I'm not sure if this belongs here, but JimBobOz's post about replacing missing, torn or defective pages got me to thinking. (A dangerous affair, I know.) How many of you have had defective materials sold to you?

In my years of gaming, I have purchased two books that were defective. At the time I never even thought to contact the publishers, now I wish I would have thought of that.

So what do you folks do to your game materials to preserve them? I purchase between four and six Shadowrun books as they are released. One or two are kept unused, until needed, the rest we use as players and as a group for the game. I also try to keep one copy just for me, for the collection.

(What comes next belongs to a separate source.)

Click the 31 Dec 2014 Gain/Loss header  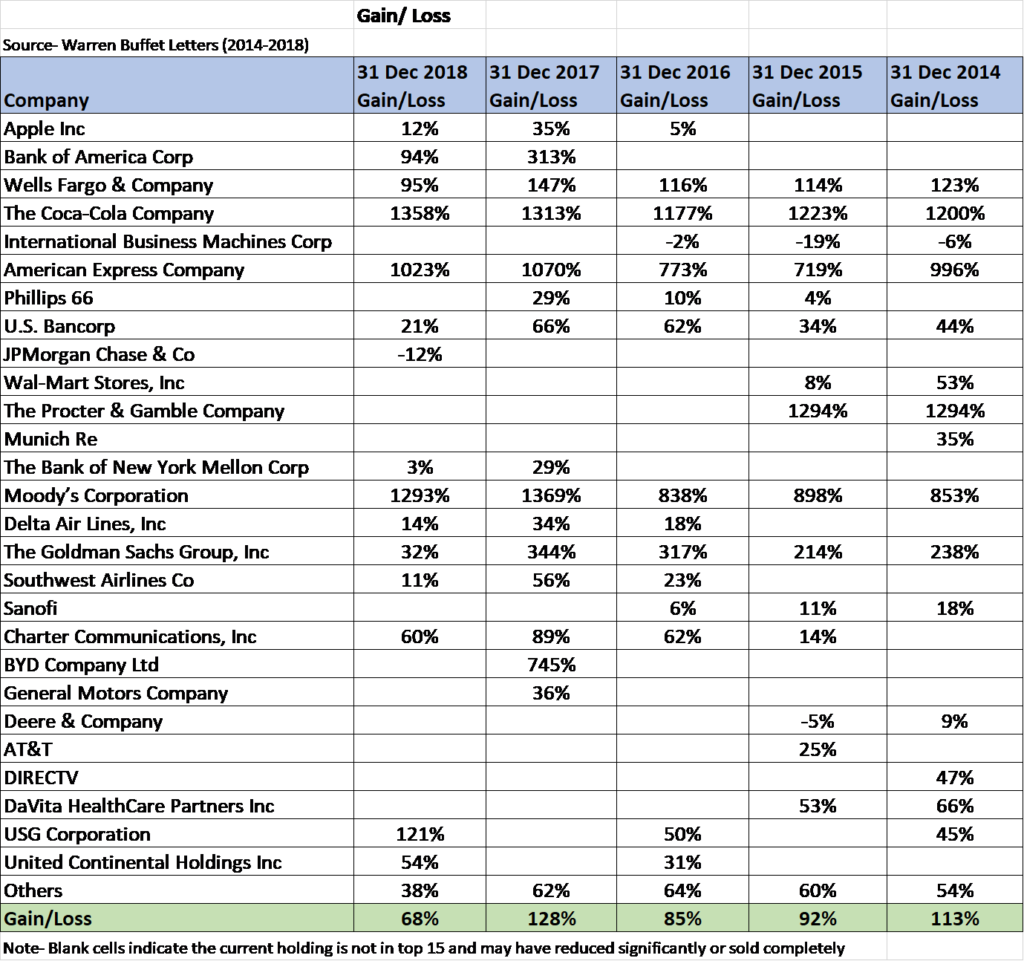(x=954, y=86)
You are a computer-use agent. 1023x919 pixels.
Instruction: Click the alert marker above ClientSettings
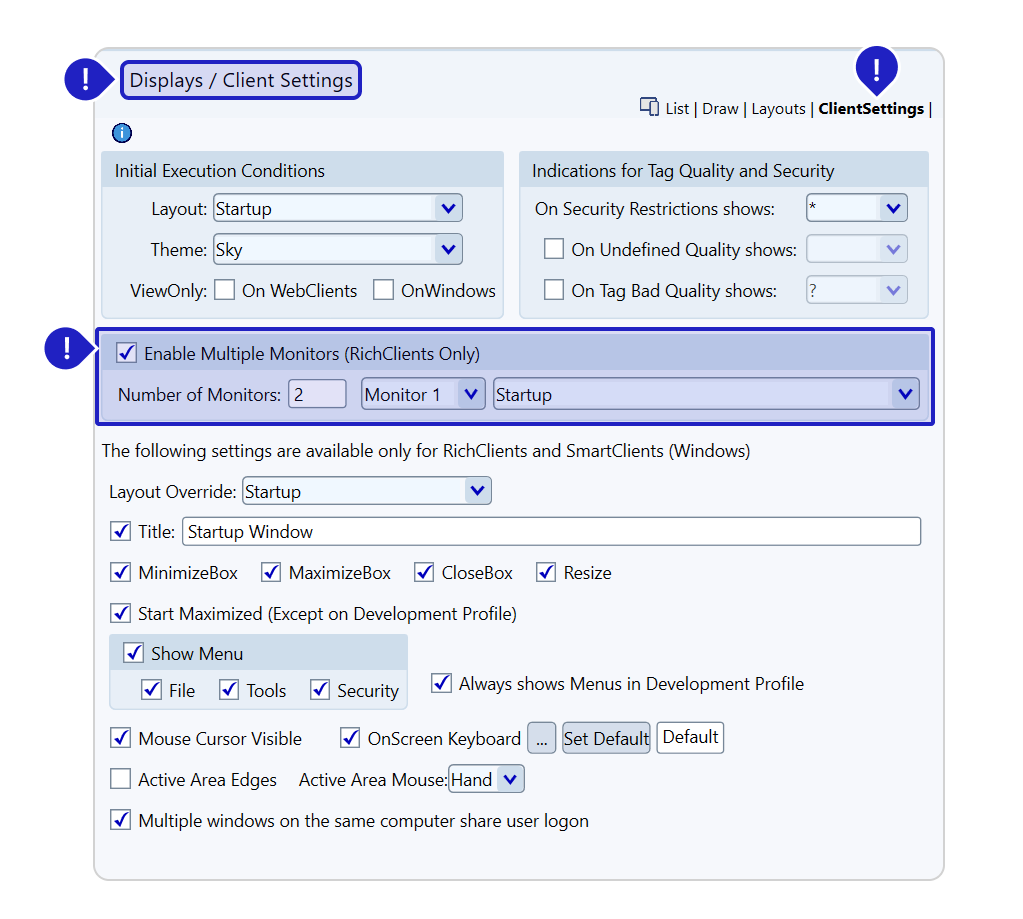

I've had a few books rebound, and laminated over the years, as it's become cheaper and more accessible.

And you?

Kyle Aaron

In general, it's not been a problem for me. Either the thing falls apart in the first month or so, in which case I return it for a replacement, or it last for years.

The other thing is that I usually run the games, rather than play them, and people usually want a game from the last few years. So, there I have my twenty-year-old copy of BTRC's Timelords, but it's not going to wear out, because it hasn't been played for years... :mad:

I've sometimes laminated books, but that's it. They get lost or stolen or permanently put on the bookshelf long before they could wear out. Unless, as I said, it's the first month or so...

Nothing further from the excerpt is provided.